**Data records**
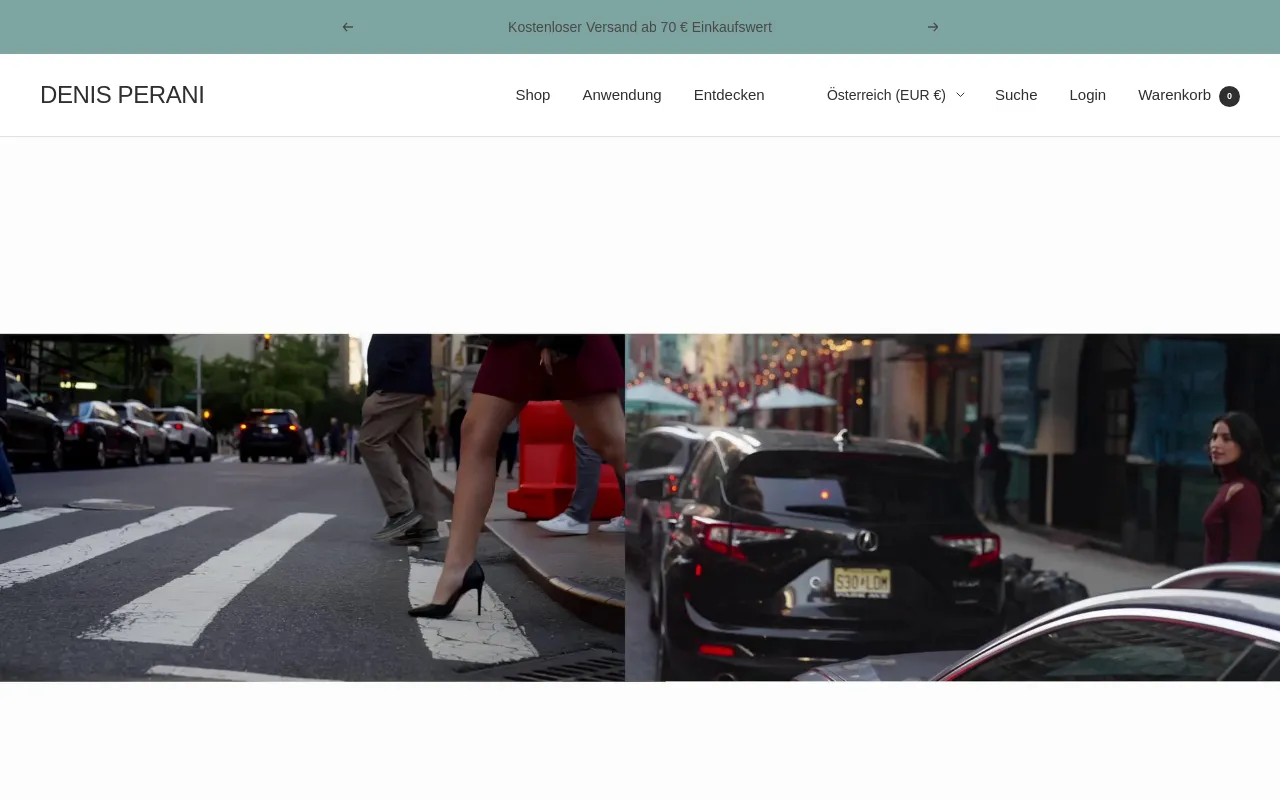Open the Warenkorb cart

tap(1174, 95)
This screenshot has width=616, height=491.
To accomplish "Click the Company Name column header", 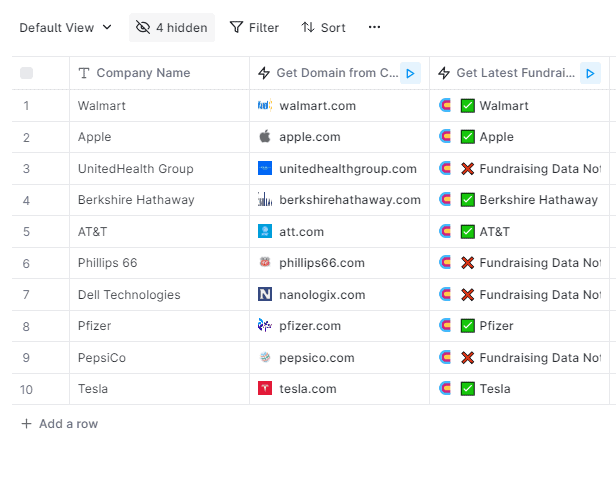I will click(143, 73).
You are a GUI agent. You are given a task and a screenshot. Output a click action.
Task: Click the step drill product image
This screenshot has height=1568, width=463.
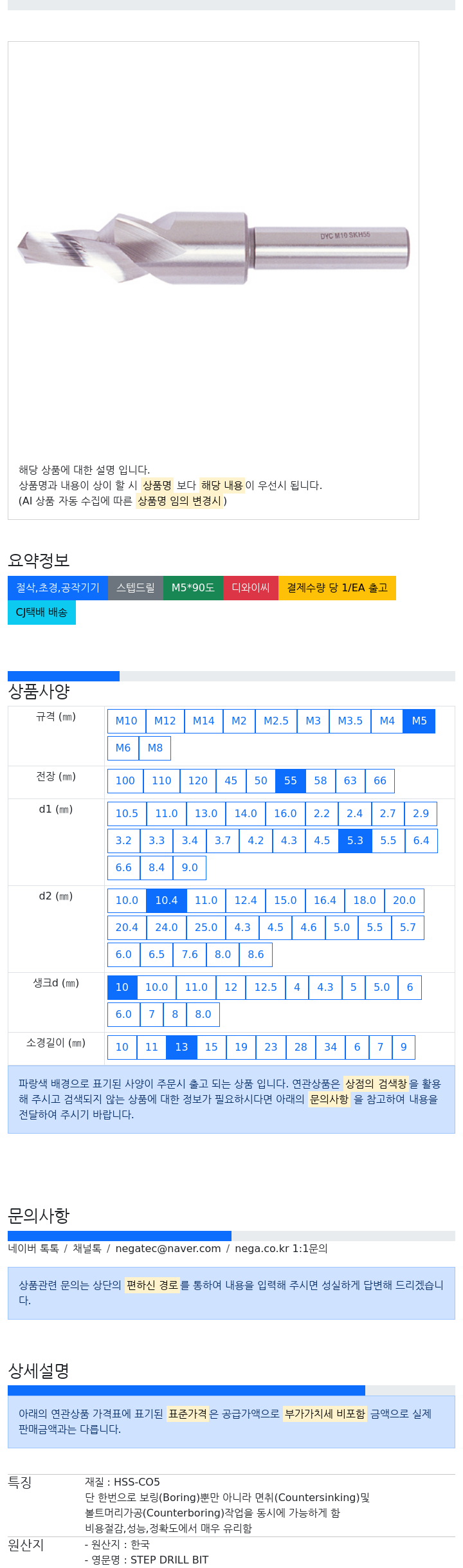pyautogui.click(x=213, y=248)
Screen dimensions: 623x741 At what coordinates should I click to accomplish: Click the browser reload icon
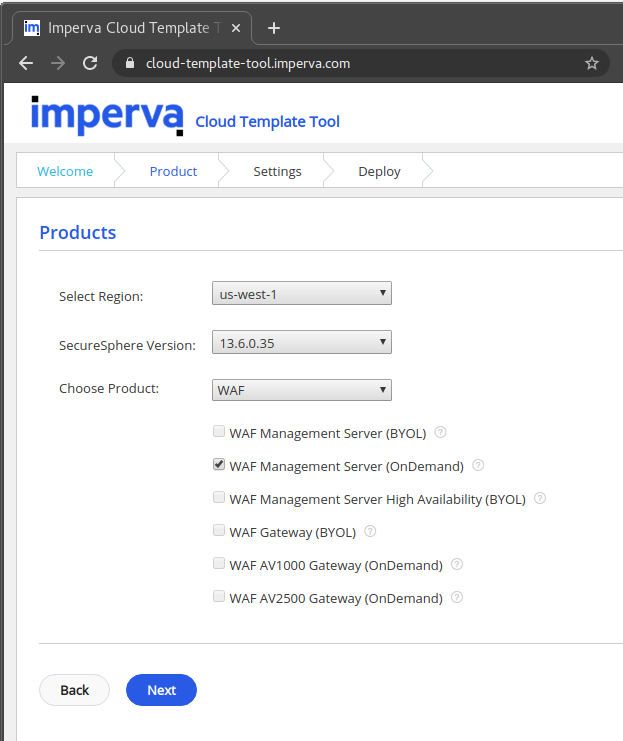click(x=90, y=63)
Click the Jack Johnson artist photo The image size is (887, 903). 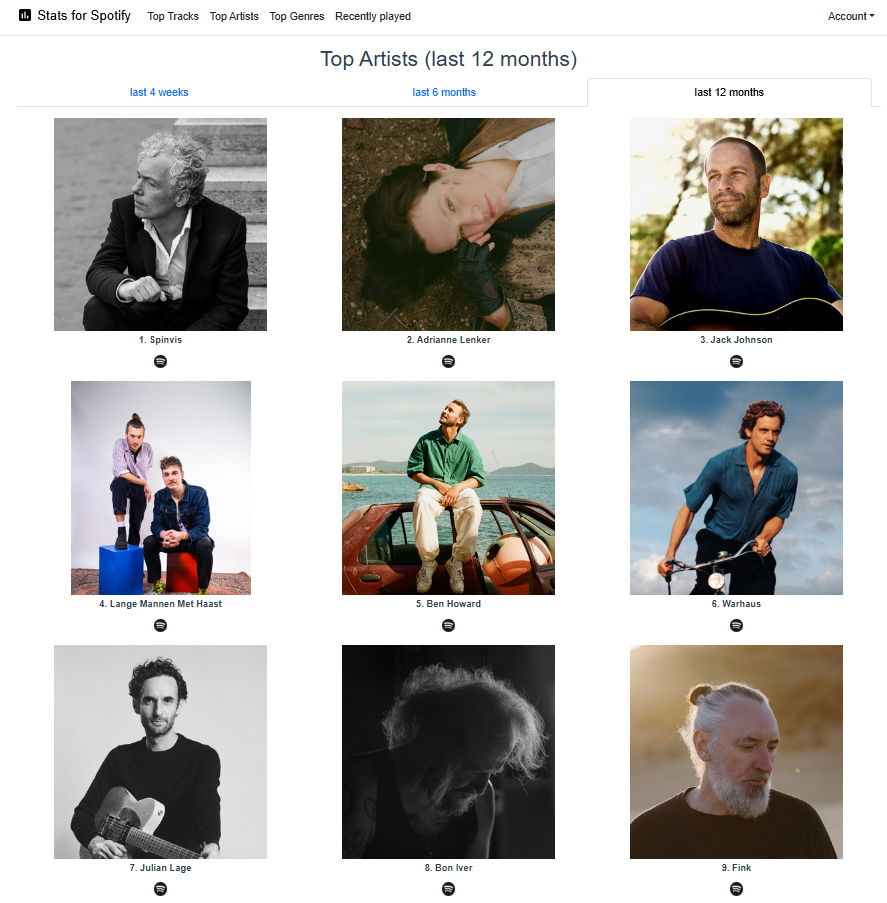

**EXERCISE GOAL**
The answer must be an exact copy of the lines from the one containing "Task: Click the step drill product image" through the last line of the records, with no pictures included.

**ANSWER TO THIS PROBLEM**
Task: Click the step drill product image
This screenshot has height=1568, width=463.
pyautogui.click(x=213, y=248)
Screen dimensions: 623x741 At what coordinates should I click to accomplish: Click the browser reload icon
click(x=90, y=63)
Click the Jack Johnson artist photo The image size is (887, 903). 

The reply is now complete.